------ INFORMATION PROVIDED ------

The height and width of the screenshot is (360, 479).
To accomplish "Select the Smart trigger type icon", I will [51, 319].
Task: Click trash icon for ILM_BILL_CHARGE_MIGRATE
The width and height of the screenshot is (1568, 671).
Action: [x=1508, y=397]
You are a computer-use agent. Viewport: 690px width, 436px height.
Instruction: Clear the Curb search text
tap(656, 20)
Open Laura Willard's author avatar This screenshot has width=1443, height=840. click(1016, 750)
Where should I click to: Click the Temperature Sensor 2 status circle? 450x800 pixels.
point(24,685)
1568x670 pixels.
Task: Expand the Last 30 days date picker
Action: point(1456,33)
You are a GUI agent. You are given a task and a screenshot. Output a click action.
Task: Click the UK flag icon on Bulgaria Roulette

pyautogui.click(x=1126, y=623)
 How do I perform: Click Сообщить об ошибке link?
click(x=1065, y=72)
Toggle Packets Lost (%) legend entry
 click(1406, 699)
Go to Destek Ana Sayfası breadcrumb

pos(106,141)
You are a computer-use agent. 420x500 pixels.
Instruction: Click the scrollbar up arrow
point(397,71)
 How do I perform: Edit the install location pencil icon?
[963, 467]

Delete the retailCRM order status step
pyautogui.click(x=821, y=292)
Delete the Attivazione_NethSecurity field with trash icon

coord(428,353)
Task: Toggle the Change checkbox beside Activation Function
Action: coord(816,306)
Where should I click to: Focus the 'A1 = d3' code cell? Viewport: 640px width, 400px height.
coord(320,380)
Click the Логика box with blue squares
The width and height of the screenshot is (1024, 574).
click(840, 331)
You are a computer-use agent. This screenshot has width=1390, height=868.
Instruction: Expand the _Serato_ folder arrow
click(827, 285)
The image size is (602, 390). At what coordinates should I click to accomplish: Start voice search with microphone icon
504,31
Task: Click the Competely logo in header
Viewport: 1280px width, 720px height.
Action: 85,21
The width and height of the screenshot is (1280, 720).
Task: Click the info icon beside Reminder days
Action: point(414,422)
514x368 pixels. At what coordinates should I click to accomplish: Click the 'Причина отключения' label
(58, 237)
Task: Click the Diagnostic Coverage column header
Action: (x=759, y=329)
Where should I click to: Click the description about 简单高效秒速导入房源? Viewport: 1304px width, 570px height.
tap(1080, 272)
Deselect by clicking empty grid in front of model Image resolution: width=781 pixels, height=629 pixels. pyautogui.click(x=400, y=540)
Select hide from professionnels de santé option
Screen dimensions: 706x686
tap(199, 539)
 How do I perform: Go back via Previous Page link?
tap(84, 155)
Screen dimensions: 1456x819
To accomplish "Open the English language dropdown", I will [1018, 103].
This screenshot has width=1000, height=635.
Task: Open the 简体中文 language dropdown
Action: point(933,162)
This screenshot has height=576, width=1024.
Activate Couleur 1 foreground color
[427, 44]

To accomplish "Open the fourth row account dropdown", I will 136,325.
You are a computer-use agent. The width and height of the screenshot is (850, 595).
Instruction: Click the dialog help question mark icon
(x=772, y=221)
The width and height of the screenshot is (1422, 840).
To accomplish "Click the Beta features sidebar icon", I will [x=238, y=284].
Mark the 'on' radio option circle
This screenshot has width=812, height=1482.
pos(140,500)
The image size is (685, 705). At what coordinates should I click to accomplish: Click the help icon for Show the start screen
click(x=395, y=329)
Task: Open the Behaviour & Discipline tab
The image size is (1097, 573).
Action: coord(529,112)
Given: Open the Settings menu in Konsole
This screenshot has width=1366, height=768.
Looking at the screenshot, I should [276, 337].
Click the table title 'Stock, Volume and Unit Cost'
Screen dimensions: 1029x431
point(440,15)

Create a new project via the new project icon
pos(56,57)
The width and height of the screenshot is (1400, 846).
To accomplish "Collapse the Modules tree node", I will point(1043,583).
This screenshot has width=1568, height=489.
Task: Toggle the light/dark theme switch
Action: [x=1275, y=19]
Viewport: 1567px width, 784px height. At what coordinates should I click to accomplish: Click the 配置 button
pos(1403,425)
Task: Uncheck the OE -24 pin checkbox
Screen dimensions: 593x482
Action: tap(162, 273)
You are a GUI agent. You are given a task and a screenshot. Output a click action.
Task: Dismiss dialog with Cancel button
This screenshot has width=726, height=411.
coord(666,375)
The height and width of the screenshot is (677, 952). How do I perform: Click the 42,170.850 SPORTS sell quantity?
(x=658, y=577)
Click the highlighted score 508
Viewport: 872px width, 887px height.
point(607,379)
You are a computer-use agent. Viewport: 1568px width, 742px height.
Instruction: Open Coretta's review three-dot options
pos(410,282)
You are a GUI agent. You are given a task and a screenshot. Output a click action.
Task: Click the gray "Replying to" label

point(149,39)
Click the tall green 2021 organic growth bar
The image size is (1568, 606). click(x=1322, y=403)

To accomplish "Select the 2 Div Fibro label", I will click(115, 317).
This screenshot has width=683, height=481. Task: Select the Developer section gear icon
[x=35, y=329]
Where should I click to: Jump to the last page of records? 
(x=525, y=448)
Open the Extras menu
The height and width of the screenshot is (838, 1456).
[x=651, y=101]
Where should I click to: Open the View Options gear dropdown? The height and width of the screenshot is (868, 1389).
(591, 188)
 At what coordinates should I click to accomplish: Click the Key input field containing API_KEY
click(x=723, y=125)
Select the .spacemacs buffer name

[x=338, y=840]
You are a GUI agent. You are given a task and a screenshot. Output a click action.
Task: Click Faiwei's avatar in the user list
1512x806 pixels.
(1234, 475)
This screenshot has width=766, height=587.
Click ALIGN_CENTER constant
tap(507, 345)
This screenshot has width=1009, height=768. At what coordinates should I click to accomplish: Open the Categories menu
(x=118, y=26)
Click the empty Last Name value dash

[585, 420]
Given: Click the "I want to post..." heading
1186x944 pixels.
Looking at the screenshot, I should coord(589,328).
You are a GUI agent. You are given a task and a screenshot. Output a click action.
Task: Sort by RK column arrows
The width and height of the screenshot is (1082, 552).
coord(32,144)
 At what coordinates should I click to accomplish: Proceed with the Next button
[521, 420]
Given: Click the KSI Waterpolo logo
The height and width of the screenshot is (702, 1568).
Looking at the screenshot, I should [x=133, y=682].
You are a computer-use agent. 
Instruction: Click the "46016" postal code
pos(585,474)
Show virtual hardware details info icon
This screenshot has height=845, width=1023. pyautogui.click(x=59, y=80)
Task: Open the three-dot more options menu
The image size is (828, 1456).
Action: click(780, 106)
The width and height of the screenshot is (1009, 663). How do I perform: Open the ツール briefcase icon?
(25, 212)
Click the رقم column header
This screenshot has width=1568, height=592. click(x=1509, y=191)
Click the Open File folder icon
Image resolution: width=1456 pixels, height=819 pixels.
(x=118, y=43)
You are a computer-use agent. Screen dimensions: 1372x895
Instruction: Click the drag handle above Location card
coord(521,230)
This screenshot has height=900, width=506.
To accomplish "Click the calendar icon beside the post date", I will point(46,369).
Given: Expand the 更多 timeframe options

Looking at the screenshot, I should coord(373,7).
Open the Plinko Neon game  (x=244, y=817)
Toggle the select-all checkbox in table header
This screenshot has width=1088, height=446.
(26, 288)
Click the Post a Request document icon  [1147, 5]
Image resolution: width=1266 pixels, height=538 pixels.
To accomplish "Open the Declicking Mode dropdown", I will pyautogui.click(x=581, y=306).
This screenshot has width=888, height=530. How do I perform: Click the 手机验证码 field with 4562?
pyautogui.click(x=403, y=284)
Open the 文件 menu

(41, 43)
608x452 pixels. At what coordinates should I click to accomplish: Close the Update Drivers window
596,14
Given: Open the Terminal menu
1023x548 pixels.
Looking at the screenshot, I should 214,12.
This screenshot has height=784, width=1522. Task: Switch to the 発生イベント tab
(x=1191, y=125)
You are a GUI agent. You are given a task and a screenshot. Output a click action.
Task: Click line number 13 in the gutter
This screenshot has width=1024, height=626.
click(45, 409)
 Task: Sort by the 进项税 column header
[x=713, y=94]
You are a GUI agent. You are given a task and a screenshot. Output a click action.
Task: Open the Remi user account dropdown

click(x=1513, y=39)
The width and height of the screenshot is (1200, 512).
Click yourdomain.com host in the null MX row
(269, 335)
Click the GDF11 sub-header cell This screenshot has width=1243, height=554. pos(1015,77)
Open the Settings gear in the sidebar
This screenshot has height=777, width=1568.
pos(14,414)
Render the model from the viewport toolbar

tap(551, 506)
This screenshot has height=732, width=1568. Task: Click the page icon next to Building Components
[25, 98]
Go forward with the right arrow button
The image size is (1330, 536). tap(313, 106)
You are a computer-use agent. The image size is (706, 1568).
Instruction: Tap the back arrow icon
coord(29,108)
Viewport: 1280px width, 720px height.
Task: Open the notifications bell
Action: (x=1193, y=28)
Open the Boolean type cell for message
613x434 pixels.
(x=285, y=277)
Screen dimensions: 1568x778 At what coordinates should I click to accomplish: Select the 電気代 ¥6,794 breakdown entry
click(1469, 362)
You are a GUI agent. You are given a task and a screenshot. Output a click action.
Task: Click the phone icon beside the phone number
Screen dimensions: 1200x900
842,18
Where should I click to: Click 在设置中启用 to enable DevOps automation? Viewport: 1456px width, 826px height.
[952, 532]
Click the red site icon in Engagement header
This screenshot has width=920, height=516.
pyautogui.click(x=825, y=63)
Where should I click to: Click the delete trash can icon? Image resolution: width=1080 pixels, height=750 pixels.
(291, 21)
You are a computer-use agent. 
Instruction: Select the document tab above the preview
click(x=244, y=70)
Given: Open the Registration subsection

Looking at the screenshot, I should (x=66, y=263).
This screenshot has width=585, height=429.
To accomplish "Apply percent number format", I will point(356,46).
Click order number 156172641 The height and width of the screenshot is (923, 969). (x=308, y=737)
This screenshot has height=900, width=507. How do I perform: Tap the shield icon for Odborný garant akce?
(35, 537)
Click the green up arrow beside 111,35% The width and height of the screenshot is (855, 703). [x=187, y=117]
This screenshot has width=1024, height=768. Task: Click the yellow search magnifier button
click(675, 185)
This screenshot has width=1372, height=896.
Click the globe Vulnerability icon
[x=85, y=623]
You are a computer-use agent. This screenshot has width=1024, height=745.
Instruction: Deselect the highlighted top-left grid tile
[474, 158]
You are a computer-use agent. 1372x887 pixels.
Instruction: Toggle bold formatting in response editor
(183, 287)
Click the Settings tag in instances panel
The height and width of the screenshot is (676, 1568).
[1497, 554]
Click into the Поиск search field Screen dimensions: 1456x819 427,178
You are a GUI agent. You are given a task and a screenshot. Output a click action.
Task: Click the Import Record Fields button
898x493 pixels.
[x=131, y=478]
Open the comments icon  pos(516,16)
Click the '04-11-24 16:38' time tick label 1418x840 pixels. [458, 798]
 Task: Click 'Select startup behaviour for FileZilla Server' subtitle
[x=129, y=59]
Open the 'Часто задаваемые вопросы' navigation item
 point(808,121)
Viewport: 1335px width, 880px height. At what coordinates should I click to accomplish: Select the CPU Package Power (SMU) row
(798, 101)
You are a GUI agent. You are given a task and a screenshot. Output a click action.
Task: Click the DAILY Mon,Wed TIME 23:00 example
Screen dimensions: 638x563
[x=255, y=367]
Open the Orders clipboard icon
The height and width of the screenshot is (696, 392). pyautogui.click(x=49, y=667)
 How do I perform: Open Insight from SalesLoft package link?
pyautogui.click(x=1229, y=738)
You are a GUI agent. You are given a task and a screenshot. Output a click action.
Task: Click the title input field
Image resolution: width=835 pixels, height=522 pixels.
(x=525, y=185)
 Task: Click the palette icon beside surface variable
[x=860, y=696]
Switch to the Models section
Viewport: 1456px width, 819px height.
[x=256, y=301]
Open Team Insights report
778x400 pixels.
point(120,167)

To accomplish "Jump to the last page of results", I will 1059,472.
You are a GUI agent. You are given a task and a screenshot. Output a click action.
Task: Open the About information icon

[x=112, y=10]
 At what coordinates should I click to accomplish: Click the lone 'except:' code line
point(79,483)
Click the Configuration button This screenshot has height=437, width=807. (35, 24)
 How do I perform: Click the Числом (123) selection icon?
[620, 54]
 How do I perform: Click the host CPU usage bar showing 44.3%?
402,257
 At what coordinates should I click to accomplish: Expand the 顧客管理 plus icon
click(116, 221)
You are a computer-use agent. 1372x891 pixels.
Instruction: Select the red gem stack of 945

------

Could you reproduce the stretch of data from the line containing "The width and height of the screenshot is (1422, 840)." through the line containing "(x=658, y=577)", substituting "control" for "button" and keeping everything else the same?

The width and height of the screenshot is (1422, 840).
To accomplish "Click the Beta features sidebar icon", I will [x=238, y=284].
Mark the 'on' radio option circle
This screenshot has width=812, height=1482.
pos(140,500)
The image size is (685, 705). At what coordinates should I click to accomplish: Click the help icon for Show the start screen
click(x=395, y=329)
Task: Open the Behaviour & Discipline tab
The image size is (1097, 573).
Action: coord(529,112)
Given: Open the Settings menu in Konsole
This screenshot has width=1366, height=768.
Looking at the screenshot, I should [276, 337].
Click the table title 'Stock, Volume and Unit Cost'
Screen dimensions: 1029x431
point(440,15)

Create a new project via the new project icon
pos(56,57)
The width and height of the screenshot is (1400, 846).
To accomplish "Collapse the Modules tree node", I will point(1043,583).
This screenshot has width=1568, height=489.
Task: Toggle the light/dark theme switch
Action: [x=1275, y=19]
Viewport: 1567px width, 784px height. At what coordinates should I click to accomplish: Click the 配置 control
pos(1403,425)
Task: Uncheck the OE -24 pin checkbox
Screen dimensions: 593x482
Action: tap(162, 273)
You are a GUI agent. You are given a task and a screenshot. Output a click action.
Task: Dismiss dialog with Cancel control
This screenshot has width=726, height=411.
coord(666,375)
The height and width of the screenshot is (677, 952). How do I perform: Click the 42,170.850 SPORTS sell quantity?
(x=658, y=577)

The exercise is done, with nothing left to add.